Sales are still in the millions, though, with February data showing dispensaries across the state sold nearly $14 million in medical cannabis. It was the second lowest sales month since adult-use sales launched, the other coming in January.
Still, that number was about what the program produced in sales for some time before adult-use came online, with a Q3 report from 2020 showing medical cannabis sales were around $55 million — or an $18.3 million average between July and September. Patient counts were slightly less than 100,000 at the time.
Comparatively, Q3 sales last year was roughly $48.7 million when the patient count was above 100,000, Cannabis Control Division data shows.
And from April 2022 through January 2023, medical sales dropped by $3.6 million, data shows. Zurlo said the numbers show a drop off that they were anticipating.
But he cited other reasons for the decrease.
“Not only did we have recreational cannabis starting, but we also had those patients who had enrolled three years ago who may not have been actively participating in the program,” he said. “What we’re seeing right now is... those individuals who had been enrolled in the program not enrolling.”
Where does medical cannabis go from here?
Zurlo, including others like New Mexico Cannabis Chamber of Commerce Executive Director Ben Lewinger and acting CCD Director Andrew Vallejos, believe the dip in enrollment and sales in recent months is more of a correction than a decline.
They said other states that have both medical and adult-use programs see their medical numbers — sales and enrollment — drop.
But Lewinger also attributes part of the decline, at least in respect to sales, to something else.
“I think there’s a couple of things going on,” Lewinger said. “The first thing is at the onset of COVID, there was a huge expansion of the medical cannabis program with tens of thousands of new medical cannabis patients who were enrolled in the program.
“And then number two, people in the cannabis program in the past we know were buying cannabis for people other than just themselves. We know that every cannabis card was probably more realistically serving two or three or four adults.
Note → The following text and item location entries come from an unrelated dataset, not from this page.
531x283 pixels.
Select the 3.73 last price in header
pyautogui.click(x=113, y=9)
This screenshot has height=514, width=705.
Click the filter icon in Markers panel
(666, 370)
And now those folks can buy legally on their own, so long as they’re over 21.”
Both Zurlo and Lewinger believe the program still has legs — and still serves an important purpose for the patients within it. They cited the benefits of being enrolled in the program, including not having to pay gross receipts or cannabis excise taxes, and higher potency cannabis products.
Additionally, Zurlo said quicker turnarounds for processing applications have also made joining the program more attractive.
But there are others who believe the program is nearing extinction.
Chad Lozano, a combat veteran who saw war in Iraq, has been a medical patient for PTSD for a decade. He said the state needs to better listen to the needs of patients in the program — or they will leave.
“If the state continues to ignore patients and ignore what we need, then the numbers are going to continue to dwindle,” he said. “Patients will find other methods... cheaper ways to get cannabis.”
Rodriguez said a big turnaround for the program would be getting health insurers to cover the cost of medical cannabis.
His company, Ultra Health, filed a class-action lawsuit with medical cannabis patients against a group of health insurers operating in New Mexico, in which the suit seeks insurance coverage for medical cannabis under a state law. The lawsuit, originally filed in state district court, was moved to federal court and is still awaiting an outcome. But the program is as good as dead if that effort fails, he says.
“Under the current trajectory, the New Mexico medical program is going to go the route of the dinosaur if we don’t do something dramatic,” he says. “I don’t think that any further change in the medical program is going to be minor. I think you’re going to see the program either shrink into nonexistence or fully recover by a major overhaul.”